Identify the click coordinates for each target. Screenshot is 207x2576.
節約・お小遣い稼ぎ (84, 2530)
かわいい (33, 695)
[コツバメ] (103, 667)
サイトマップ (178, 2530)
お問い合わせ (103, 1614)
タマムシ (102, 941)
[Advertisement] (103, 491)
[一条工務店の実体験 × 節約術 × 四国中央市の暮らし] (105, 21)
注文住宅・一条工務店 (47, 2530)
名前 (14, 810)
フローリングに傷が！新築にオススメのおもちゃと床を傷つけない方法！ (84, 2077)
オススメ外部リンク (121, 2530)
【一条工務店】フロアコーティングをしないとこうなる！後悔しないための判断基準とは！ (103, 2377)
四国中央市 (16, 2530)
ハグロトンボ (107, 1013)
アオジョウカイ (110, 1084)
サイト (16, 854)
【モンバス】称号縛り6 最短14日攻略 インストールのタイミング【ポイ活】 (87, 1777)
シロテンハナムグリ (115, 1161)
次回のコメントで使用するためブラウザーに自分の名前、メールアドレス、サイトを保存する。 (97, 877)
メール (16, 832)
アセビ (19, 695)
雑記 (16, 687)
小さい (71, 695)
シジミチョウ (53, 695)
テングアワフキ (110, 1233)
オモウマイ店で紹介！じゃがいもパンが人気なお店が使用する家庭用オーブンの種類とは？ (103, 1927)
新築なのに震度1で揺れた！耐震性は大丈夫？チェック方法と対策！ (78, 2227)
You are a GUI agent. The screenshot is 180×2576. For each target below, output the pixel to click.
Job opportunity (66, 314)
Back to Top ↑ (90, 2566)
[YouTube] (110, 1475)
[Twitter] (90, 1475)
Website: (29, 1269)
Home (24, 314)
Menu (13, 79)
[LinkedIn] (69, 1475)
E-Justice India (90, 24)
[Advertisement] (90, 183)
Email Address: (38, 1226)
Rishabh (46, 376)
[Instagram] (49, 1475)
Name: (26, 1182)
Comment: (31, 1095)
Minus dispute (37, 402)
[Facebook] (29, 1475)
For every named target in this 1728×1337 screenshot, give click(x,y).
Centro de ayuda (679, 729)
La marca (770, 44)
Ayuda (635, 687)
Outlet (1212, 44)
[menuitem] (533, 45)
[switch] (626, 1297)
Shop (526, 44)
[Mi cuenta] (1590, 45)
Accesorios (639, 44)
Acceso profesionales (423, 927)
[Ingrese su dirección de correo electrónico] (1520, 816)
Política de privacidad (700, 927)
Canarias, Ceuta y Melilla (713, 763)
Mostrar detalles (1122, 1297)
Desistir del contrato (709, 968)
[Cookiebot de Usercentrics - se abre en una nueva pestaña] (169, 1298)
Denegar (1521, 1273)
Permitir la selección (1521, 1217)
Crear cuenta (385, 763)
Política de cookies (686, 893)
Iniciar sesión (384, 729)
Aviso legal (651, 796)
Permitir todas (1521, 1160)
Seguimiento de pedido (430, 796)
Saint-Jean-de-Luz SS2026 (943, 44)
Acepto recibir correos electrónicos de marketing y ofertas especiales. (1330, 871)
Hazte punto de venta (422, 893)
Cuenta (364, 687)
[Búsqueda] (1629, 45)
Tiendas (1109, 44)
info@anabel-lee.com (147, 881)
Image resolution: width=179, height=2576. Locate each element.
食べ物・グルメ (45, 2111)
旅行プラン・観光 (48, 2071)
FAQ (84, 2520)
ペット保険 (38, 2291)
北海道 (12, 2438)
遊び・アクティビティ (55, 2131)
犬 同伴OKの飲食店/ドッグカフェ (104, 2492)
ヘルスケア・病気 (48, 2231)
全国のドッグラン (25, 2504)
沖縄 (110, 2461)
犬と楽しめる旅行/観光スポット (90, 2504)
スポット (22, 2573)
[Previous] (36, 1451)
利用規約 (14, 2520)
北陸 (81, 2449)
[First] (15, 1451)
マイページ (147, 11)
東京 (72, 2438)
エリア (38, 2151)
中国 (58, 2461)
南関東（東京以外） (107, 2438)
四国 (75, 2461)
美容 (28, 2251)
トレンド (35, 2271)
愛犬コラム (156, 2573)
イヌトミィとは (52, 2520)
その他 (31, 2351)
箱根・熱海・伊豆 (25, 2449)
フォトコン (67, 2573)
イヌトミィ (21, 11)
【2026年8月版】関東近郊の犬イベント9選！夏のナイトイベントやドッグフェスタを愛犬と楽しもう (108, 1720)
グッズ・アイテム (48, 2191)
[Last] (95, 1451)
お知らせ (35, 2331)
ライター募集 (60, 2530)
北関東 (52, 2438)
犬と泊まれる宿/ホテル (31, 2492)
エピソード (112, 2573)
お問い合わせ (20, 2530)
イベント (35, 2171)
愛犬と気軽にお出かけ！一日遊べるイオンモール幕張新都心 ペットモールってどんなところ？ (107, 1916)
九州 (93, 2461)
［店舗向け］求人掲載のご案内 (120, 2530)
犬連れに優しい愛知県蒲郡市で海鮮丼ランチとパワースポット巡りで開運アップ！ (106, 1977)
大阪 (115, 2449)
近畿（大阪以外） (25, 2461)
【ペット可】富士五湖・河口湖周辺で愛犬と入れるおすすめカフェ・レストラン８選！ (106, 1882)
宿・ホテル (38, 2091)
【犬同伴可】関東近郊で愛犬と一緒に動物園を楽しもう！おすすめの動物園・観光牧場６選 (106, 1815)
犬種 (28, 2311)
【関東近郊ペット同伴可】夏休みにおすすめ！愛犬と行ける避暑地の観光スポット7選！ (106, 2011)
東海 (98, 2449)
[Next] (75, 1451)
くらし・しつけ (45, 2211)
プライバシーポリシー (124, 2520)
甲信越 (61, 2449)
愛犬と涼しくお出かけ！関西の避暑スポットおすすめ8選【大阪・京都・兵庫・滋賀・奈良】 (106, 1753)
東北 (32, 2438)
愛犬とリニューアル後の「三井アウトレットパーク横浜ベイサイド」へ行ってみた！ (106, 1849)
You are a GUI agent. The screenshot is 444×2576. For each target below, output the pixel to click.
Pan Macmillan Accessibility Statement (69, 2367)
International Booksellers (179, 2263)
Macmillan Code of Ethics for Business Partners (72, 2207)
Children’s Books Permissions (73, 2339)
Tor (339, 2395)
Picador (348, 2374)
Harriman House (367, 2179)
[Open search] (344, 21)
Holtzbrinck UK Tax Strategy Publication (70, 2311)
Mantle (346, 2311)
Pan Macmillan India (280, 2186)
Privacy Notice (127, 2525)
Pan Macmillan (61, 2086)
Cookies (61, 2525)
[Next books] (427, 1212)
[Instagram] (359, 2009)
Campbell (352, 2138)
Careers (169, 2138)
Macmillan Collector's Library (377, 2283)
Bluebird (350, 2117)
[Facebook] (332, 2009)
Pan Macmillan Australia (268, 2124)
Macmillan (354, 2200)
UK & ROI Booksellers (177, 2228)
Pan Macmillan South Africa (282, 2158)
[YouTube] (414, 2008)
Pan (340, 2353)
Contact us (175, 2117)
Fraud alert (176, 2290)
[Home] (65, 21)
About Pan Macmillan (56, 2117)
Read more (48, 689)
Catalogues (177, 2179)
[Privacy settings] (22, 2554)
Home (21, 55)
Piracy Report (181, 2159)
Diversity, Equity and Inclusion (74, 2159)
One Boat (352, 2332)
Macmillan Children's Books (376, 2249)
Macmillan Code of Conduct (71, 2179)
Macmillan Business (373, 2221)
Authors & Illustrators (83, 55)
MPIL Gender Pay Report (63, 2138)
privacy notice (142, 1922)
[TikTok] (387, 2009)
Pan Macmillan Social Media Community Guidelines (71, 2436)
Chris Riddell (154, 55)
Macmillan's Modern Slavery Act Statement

* Work instruction: Go through the entries and filter for lines holding the word "Children"; copy each match.

* Answer to this exercise:
Children’s Books Permissions (73, 2339)
Macmillan Children's Books (376, 2249)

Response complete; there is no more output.